Each entry must be output once more without any change.

__RECORDS FOR THIS EXERCISE__:
-- -- --

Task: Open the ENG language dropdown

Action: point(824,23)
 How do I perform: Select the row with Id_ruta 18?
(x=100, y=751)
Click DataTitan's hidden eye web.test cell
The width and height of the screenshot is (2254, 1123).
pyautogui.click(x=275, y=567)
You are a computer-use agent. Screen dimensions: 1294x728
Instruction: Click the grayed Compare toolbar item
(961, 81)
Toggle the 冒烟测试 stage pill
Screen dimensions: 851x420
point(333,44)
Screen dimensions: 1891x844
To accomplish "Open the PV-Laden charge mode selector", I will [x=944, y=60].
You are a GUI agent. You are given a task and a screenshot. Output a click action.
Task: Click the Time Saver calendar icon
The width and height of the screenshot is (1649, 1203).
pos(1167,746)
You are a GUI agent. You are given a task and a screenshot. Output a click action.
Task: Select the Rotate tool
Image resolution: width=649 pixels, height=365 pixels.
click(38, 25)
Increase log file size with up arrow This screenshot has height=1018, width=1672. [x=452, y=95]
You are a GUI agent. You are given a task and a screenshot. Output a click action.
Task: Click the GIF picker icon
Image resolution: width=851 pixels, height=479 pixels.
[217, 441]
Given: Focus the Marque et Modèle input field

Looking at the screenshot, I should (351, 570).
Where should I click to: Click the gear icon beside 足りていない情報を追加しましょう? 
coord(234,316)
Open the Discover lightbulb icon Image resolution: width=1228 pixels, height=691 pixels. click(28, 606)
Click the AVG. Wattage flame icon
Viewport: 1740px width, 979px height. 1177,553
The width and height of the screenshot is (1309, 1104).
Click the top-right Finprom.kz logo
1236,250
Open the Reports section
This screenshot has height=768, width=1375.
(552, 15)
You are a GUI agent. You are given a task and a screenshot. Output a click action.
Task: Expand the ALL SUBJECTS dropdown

-- -- --

__EXERCISE OUTPUT__:
Task: Open the ENG language dropdown

Action: point(824,23)
 How do I perform: Select the row with Id_ruta 18?
(x=100, y=751)
Click DataTitan's hidden eye web.test cell
The width and height of the screenshot is (2254, 1123).
pyautogui.click(x=275, y=567)
You are a computer-use agent. Screen dimensions: 1294x728
Instruction: Click the grayed Compare toolbar item
(961, 81)
Toggle the 冒烟测试 stage pill
Screen dimensions: 851x420
point(333,44)
Screen dimensions: 1891x844
To accomplish "Open the PV-Laden charge mode selector", I will [x=944, y=60].
You are a GUI agent. You are given a task and a screenshot. Output a click action.
Task: Click the Time Saver calendar icon
The width and height of the screenshot is (1649, 1203).
pos(1167,746)
You are a GUI agent. You are given a task and a screenshot. Output a click action.
Task: Select the Rotate tool
Image resolution: width=649 pixels, height=365 pixels.
click(38, 25)
Increase log file size with up arrow This screenshot has height=1018, width=1672. [x=452, y=95]
You are a GUI agent. You are given a task and a screenshot. Output a click action.
Task: Click the GIF picker icon
Image resolution: width=851 pixels, height=479 pixels.
[217, 441]
Given: Focus the Marque et Modèle input field

Looking at the screenshot, I should (351, 570).
Where should I click to: Click the gear icon beside 足りていない情報を追加しましょう? 
coord(234,316)
Open the Discover lightbulb icon Image resolution: width=1228 pixels, height=691 pixels. click(28, 606)
Click the AVG. Wattage flame icon
Viewport: 1740px width, 979px height. 1177,553
The width and height of the screenshot is (1309, 1104).
Click the top-right Finprom.kz logo
1236,250
Open the Reports section
This screenshot has height=768, width=1375.
(552, 15)
You are a GUI agent. You are given a task and a screenshot. Output a click action.
Task: Expand the ALL SUBJECTS dropdown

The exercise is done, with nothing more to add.